Surnommé « El Loco » (le fou), Marcelo Bielsa est capable de colères homériques. Sa recette est simple : un foot romantique, spectaculaire, ultra offensif et sans la moindre concession. Denis Charlet/AFP
Un entraîneur adoré par les supporteurs des équipes qu'il a dirigées, mais dévoré par son exigence et moqué pour ses manières excentriques et son faible palmarès : tel est le technicien argentin Marcelo Bielsa, qui va arriver à Lille après avoir présidé aux destinées de Marseille. Dans un communiqué publié hier sur son site officiel, le club de Ligue 1 a officialisé le recrutement de Bielsa à partir du « 1er juillet prochain » ;
une prise de choix pour le nouveau propriétaire de Lille, Gérard Lopez.
Tout Bielsa résumé dans ces mots : l'intransigeance, l'extravagance et la passion que lui ont vouées, chez les Newell Old Boy's (1990-1992), à l'Athletic Bilbao (2011-2013) et à l'Olympique de Marseille (OM, 2014-2015), la plupart des supporteurs. L'Argentin de 61 ans, regard impénétrable, silhouette empesée et désintérêt ostensible quant à sa façon de s'habiller, a une recette simple pour faire chavirer le cœur des supporteurs : son football est romantique, spectaculaire, ultra offensif et sans la moindre concession. En un mot, passionnel. Sa méthode de travail, très exigeante physiquement, permet de tirer le meilleur de ses joueurs, qui n'hésitent pas à se ruer à l'attaque pour marquer encore et toujours plus de buts.
Avec lui, l'OM est sacré champion d'automne en Ligue 1, André-Pierre Gignac concurrence Zlatan Ibrahimovic au classement des buteurs et Dimitri Payet étincelle dans un rôle de génial meneur de jeu. Le Vélodrome est plein à craquer, bouillant comme à la grande époque olympienne. Autre talent : il fait éclore de jeunes joueurs que le club peut ensuite revendre à bon prix (Michy, Mendy, Imbula, Thauvin).

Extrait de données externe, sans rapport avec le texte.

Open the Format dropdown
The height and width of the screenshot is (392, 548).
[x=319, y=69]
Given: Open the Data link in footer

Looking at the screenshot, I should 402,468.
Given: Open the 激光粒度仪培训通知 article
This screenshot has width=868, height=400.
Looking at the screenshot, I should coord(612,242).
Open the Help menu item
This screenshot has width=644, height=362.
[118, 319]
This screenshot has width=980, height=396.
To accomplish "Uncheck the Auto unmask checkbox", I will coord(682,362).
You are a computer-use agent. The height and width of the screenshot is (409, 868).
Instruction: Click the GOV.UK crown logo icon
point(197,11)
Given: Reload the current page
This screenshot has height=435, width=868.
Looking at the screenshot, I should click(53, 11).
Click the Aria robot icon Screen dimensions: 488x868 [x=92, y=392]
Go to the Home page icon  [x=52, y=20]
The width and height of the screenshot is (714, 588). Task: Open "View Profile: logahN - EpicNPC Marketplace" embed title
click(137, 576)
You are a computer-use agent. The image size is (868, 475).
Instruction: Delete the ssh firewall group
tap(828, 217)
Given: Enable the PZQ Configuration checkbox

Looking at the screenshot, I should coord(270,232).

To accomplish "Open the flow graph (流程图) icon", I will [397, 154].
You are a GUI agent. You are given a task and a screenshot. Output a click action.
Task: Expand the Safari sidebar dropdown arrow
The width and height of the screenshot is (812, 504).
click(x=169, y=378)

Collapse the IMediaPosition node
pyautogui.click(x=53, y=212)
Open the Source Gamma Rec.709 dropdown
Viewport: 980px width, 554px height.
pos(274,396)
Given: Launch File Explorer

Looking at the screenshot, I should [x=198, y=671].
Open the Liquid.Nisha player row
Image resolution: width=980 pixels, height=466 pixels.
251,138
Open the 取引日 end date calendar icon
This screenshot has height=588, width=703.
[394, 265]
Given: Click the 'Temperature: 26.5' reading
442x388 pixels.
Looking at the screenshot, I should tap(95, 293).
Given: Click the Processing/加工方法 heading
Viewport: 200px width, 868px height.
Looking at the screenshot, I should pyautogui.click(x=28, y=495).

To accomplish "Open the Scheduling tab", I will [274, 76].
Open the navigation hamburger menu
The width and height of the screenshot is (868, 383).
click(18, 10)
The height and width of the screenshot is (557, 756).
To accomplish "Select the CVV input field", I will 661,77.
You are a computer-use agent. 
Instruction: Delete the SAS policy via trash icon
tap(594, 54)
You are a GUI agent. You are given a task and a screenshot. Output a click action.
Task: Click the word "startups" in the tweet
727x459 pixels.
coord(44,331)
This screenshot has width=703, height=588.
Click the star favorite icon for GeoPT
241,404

Son personnage, aussi, fascine. Surnommé « El Loco » (le fou), assis sur son éternelle glacière, capable de colères homériques, il s'en prend violemment lors d'une conférence de presse à son président de l'époque, Vincent Labrune, accusé de lui avoir fait des promesses de recrutement non tenues. Mais son intransigeance a une conséquence fâcheuse : ses joueurs sont lessivés par ses exigences de travail et il demande à chacun le même investissement que celui, total, qu'il place dans ses projets.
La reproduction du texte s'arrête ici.